Две его супруги, законная жена Софья и государыня Устинья, и трое детей, в качестве секретных арестантов, отправились к Кексгольмскую крепость, где и жили на 15 государственных копеек в день. Последние, впрочем, часто задерживались и несчастные часто голодали. Безрадостная жизнь в крепости, в заточении темных казематов, стала уделом этих невиновных, в сущности, людей. Постепенно о них забыли. Бедняг так и не выпустили, лишь немного ослабив режим содержания во времена Александра I. Позже, отправившиеся туда декабристы застали в живых состарившихся дочерей Пугачева... Наиболее же безрадостной была судьба Устиньи, расплатившейся за два месяца царствования 33 годами одиночества в крепости. Императрица не проявила здесь ни ума, ни доброты.
На фоне этого остальным соратникам Пугачева, можно сказать, повезло. Овчинников и Грязнов погибли в бою, храбрый Зарубин выдержал пытки и был казнен в так и не давшейся ему Уфе, Белобородова и депутата Подурова, так ловко проведшего когда-то полковника Чернышева, повесили на Болотной рядом с Пугачевым (вместе с несколькими другими), Соколова-Хлопушу обезглавили в Оренбурге, а Перфильева, до конца верного своему царю и старой вере, четвертовали сразу после Пугачева. А вот вожаку башкир Юлаеву так не повезло - он попался в плен и сгнил на каторге после четвертьвекового заключения в крепости. Другой башкир-пугачевец, бывший в чине бригадного генерала (такого же веса как графство Зарубина), исчез в дни краха пугачевской армии, что дает некоторые основания считать его спасшимся. Другим по обыкновению рвали ноздри, клеймили и ссылали. Любопытна судьба Шванвича, которого следствие признало простаком и трусом, но не мятежником. Лишив дворянства, несчастного немца отправили в Сибирь, где он и помер, добывая себе пропитание работой, немногим пережив императора Павла.

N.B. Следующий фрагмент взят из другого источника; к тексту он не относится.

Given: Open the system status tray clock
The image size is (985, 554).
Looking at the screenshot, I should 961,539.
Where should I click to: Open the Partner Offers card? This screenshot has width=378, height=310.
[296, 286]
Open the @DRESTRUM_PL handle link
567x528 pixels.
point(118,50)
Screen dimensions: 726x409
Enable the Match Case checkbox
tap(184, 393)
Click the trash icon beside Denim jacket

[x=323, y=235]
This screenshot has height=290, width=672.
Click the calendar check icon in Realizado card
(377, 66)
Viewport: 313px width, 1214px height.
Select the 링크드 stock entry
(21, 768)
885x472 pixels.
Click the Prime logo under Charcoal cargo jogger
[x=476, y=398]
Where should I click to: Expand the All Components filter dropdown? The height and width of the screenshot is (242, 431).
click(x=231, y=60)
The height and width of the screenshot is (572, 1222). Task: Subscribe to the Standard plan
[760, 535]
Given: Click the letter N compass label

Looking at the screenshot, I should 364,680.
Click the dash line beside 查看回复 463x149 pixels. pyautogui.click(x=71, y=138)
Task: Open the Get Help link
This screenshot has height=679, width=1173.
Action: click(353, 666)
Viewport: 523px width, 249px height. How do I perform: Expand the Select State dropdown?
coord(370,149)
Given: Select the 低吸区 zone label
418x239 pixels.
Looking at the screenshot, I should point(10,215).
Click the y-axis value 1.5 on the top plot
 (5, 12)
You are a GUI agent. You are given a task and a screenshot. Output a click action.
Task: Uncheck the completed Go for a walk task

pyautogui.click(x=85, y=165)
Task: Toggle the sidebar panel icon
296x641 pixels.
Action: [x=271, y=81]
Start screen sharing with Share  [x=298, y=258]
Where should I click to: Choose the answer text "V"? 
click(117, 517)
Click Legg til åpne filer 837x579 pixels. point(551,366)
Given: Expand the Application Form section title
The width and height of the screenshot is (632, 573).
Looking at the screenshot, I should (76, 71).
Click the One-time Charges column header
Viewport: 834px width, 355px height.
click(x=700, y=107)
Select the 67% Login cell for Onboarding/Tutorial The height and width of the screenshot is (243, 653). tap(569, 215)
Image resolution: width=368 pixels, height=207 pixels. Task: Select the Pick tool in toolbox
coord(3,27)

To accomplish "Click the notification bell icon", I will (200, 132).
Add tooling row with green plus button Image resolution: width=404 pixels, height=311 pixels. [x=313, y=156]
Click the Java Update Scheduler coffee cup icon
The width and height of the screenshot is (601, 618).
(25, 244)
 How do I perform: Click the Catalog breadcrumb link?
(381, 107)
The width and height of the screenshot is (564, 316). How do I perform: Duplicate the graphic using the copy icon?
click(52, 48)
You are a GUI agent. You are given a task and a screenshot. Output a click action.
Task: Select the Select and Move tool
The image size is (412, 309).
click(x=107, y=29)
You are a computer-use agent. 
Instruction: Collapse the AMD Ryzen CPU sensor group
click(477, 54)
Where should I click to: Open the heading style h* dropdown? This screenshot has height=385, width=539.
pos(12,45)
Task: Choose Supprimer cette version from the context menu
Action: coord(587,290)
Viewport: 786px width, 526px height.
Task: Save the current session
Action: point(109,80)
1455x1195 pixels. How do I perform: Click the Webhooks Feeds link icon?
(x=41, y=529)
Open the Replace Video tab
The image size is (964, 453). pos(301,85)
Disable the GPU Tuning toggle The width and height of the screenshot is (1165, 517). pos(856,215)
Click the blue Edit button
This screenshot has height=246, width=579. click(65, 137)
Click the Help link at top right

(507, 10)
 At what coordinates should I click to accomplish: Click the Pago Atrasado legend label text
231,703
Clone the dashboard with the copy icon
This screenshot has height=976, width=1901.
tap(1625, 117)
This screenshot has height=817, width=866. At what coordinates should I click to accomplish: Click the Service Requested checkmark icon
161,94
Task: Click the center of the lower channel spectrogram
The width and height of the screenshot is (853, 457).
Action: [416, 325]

Не особо завидной была и судьба полковников-предателей, выдавших Пугачева властям. Императрица, как и многие до нее, любила предательство, но не любила предателей. Этих казаков ждало бесславное угасание в небольших поселениях и крепостях, далеко от Яика... Да и сам Яик исчез - теперь река называлась Урал, яицкое казачество уральским, а станицу Зимовейскую - малую родину Пугачева - переименовали в Потемкинскую, что, несомненно, носило несколько ироничный характер.
Сожженные города, разрушенные крепости и хорошие цифры в десятки тысяч убитых дают нам представление о масштабах этой гражданской войны. Была ли она неизбежна? Да. Мог ли Пугачев победить? Нет. Нужна ли была эта победа? Спаси и сохрани! Виновна ли Екатерина в случившемся? Менее чем кто-либо.
Имя, образ Пугачева - несмотря на всю кровавость и бессмысленность русского бунта - до сих пор остается чем-то притягательным, симпатичным нам. Это не случайно, ведь Емельян Пугачев - это настоящий Остап Бендер, невольно вдохнувший жизнь в Союз меча и орала.